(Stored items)
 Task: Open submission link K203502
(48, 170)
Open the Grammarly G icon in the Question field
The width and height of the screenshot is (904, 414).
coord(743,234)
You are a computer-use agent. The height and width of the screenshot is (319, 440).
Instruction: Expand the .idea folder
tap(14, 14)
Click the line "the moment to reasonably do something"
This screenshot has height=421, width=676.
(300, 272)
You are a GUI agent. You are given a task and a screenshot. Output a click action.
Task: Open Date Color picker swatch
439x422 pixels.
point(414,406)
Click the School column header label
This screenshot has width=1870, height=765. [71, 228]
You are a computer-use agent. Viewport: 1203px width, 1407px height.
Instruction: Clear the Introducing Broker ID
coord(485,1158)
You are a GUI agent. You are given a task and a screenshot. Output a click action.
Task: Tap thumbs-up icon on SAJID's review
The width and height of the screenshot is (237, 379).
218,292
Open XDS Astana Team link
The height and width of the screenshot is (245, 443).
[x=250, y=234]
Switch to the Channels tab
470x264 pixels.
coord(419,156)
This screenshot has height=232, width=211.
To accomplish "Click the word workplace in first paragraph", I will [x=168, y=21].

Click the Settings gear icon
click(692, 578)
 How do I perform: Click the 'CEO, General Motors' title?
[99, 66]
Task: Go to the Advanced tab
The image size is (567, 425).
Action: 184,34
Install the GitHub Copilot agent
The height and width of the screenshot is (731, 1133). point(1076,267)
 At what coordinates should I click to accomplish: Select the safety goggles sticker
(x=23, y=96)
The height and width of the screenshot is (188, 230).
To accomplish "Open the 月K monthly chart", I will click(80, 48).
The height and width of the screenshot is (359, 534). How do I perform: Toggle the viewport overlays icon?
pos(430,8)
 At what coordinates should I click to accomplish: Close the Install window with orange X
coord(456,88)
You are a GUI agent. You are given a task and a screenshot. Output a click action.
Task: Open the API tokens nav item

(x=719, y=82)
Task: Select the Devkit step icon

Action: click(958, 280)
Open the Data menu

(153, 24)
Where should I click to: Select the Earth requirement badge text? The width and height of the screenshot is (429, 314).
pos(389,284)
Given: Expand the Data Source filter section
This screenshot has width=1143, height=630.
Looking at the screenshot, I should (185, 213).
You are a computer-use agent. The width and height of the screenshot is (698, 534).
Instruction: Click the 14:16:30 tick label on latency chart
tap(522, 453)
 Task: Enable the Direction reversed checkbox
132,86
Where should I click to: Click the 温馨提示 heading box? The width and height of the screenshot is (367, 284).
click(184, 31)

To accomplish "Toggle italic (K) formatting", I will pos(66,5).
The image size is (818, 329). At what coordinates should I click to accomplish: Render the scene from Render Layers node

> Requirement: Return each entry above exactly, leaving none out.

> Exercise answer:
 Task: Open submission link K203502
(48, 170)
Open the Grammarly G icon in the Question field
The width and height of the screenshot is (904, 414).
coord(743,234)
You are a computer-use agent. The height and width of the screenshot is (319, 440).
Instruction: Expand the .idea folder
tap(14, 14)
Click the line "the moment to reasonably do something"
This screenshot has height=421, width=676.
(300, 272)
You are a GUI agent. You are given a task and a screenshot. Output a click action.
Task: Open Date Color picker swatch
439x422 pixels.
point(414,406)
Click the School column header label
This screenshot has width=1870, height=765. [71, 228]
You are a computer-use agent. Viewport: 1203px width, 1407px height.
Instruction: Clear the Introducing Broker ID
coord(485,1158)
You are a GUI agent. You are given a task and a screenshot. Output a click action.
Task: Tap thumbs-up icon on SAJID's review
The width and height of the screenshot is (237, 379).
218,292
Open XDS Astana Team link
The height and width of the screenshot is (245, 443).
[x=250, y=234]
Switch to the Channels tab
470x264 pixels.
coord(419,156)
This screenshot has height=232, width=211.
To accomplish "Click the word workplace in first paragraph", I will [x=168, y=21].

Click the Settings gear icon
click(692, 578)
 How do I perform: Click the 'CEO, General Motors' title?
[99, 66]
Task: Go to the Advanced tab
The image size is (567, 425).
Action: 184,34
Install the GitHub Copilot agent
The height and width of the screenshot is (731, 1133). point(1076,267)
 At what coordinates should I click to accomplish: Select the safety goggles sticker
(x=23, y=96)
The height and width of the screenshot is (188, 230).
To accomplish "Open the 月K monthly chart", I will click(80, 48).
The height and width of the screenshot is (359, 534). How do I perform: Toggle the viewport overlays icon?
pos(430,8)
 At what coordinates should I click to accomplish: Close the Install window with orange X
coord(456,88)
You are a GUI agent. You are given a task and a screenshot. Output a click action.
Task: Open the API tokens nav item

(x=719, y=82)
Task: Select the Devkit step icon

Action: click(958, 280)
Open the Data menu

(153, 24)
Where should I click to: Select the Earth requirement badge text? The width and height of the screenshot is (429, 314).
pos(389,284)
Given: Expand the Data Source filter section
This screenshot has width=1143, height=630.
Looking at the screenshot, I should (185, 213).
You are a computer-use agent. The width and height of the screenshot is (698, 534).
Instruction: Click the 14:16:30 tick label on latency chart
tap(522, 453)
 Task: Enable the Direction reversed checkbox
132,86
Where should I click to: Click the 温馨提示 heading box? The width and height of the screenshot is (367, 284).
click(184, 31)

To accomplish "Toggle italic (K) formatting", I will pos(66,5).
The image size is (818, 329). At what coordinates should I click to accomplish: Render the scene from Render Layers node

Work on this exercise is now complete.